I believe Abbey shows the real interface between wilderness and human technology, and not some revisionist idea of more Americans somehow "synergistically" combining the glories of technology with the glories of nature and wilderness. Unless you want backpackers to stay glued to their GPS devices and screens and phones 24-7 or to fly personal drones for that special gopro nature moment or to twitter out their exact locations hourly. The last forest will fall to make the next silicone chip factory.

Not to go on a Ted Kaczynski rant, but technology is ruining the Southeast wilderness areas where I backpack and nothing but a drastic change will help. The air pollution in the Great Smoggy Mountains National Park is worse than the city of LA. Nonstop overhead jet traffic from the airports of Atlanta and Knoxville and Chattanooga and Asheville kill the silence of the original forest.

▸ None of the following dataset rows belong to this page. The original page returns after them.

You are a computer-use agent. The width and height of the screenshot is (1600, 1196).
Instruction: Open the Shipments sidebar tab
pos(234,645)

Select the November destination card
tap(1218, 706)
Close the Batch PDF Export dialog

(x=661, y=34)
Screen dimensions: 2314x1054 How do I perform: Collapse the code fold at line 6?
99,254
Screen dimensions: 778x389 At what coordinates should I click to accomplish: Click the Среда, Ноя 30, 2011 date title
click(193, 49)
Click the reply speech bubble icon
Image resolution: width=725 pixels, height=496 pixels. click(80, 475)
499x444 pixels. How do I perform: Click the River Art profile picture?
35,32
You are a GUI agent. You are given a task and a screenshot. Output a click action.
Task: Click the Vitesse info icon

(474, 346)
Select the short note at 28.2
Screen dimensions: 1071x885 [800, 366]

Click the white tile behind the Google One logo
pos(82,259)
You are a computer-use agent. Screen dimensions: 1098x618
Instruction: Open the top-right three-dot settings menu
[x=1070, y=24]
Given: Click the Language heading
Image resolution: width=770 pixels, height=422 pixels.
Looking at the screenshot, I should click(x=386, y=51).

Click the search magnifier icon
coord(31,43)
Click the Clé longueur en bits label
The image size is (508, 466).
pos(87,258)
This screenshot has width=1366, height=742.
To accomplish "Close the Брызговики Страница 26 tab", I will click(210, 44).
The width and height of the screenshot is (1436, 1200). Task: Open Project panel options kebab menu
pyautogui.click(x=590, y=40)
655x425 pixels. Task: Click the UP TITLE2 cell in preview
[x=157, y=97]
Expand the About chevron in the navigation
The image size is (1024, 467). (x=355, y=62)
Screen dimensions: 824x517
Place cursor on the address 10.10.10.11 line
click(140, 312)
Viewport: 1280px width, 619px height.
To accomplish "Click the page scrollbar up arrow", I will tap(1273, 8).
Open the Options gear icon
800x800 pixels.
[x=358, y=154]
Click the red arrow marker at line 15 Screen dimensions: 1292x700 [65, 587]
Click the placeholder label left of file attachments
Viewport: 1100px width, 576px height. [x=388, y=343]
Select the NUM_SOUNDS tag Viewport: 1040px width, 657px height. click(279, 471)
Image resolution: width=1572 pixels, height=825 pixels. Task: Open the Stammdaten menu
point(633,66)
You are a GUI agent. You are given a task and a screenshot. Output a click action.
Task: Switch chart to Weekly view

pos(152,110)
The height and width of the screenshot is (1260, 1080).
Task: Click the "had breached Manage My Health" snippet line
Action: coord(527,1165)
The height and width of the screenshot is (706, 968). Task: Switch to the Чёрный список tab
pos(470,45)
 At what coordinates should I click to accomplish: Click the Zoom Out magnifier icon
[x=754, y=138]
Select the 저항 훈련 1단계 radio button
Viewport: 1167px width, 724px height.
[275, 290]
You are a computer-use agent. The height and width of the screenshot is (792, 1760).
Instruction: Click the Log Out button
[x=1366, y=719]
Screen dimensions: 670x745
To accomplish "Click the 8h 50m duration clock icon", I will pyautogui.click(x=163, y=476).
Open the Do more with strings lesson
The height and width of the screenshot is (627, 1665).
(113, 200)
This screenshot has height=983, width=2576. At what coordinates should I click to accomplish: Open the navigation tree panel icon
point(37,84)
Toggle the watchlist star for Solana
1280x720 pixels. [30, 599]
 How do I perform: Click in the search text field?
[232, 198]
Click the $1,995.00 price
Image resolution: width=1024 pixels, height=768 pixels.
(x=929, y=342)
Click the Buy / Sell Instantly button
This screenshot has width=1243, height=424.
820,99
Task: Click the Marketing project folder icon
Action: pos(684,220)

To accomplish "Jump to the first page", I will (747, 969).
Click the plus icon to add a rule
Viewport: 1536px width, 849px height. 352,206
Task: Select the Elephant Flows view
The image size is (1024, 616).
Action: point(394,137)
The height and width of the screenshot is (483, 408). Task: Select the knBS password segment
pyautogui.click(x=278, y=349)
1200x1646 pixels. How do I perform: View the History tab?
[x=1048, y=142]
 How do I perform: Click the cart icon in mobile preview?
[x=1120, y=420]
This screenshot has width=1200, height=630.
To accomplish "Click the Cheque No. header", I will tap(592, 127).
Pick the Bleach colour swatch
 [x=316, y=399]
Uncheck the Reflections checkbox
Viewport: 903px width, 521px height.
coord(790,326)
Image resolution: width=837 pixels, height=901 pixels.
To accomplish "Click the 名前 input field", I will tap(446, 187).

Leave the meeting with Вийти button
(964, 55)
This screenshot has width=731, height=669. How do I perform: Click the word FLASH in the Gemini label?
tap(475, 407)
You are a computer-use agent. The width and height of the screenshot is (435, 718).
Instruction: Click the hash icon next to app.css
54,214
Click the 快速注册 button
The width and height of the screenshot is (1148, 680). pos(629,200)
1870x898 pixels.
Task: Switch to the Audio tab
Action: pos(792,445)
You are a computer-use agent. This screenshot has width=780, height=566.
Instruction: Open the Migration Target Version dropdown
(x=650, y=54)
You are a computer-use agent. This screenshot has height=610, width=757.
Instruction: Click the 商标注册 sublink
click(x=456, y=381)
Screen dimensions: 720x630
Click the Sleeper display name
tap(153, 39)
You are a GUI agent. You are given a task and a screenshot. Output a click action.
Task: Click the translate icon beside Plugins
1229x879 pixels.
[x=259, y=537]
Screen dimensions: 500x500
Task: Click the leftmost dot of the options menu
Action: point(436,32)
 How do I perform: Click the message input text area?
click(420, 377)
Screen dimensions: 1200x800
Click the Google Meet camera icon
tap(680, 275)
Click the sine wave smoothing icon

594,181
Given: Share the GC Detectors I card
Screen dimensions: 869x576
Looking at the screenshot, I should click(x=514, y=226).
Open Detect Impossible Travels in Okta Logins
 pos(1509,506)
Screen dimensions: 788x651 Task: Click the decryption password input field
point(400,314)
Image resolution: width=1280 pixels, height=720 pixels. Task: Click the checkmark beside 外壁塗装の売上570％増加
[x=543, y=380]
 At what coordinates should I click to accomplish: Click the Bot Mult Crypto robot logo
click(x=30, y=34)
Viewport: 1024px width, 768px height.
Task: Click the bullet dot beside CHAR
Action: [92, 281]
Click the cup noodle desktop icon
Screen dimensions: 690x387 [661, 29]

Screaming racing motorcyclists ruin the mountain stillness with their muffler-less harleys. ATVs want to invade the mountain trails and will do so unless stopped.

I see no trend of this getting better. In fact, by 2050 the US will have around 440 million people---not a good number for wilderness areas. Heck, the Grand Canyon already has around 60,000 tourist helicopter flights yearly. Talk about noise pollution.

Phew, sorry for this early morning RANT.